The web designer, 31, will appear at a court in the Georgian capital Tbilisi by March 28 for a hearing at which prosecutors will demand his extradition.
The father-of-one has previously blocked attempts for a swift extradition, saying he would be tortured in prison if sent back.
He even said he wanted to become a citizen of Georgia and has started speaking the language in jail.
But a source close to his legal team said yesterday that Shepherd, pictured, may not oppose his extradition this time. ‘He knows his return to the UK is just a question of when, not if,’ they said.
Shepherd was found guilty of the manslaughter of Charlotte Brown, 24, after she died after falling from his faulty speedboat during a date on the Thames in London in 2015.
He fled to Georgia a year ago and was sentenced in his absence.
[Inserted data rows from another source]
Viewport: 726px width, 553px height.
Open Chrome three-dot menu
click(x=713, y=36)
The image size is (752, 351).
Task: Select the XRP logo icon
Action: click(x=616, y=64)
Following a Daily Mail campaign, he handed himself in to the Tbilisi authorities in January.
A spokesman for the prosecutor’s office in Georgia said: ‘If the lawyers and the judge all agree to the extradition, then all that is needed is the signature of the justice minister to send him to the UK.’
The Crown Prosecution Service in the UK may charge him with absconding and for glassing a barman days before he fled.
Shepherd has continued to shamelessly blame Miss Brown for the accident.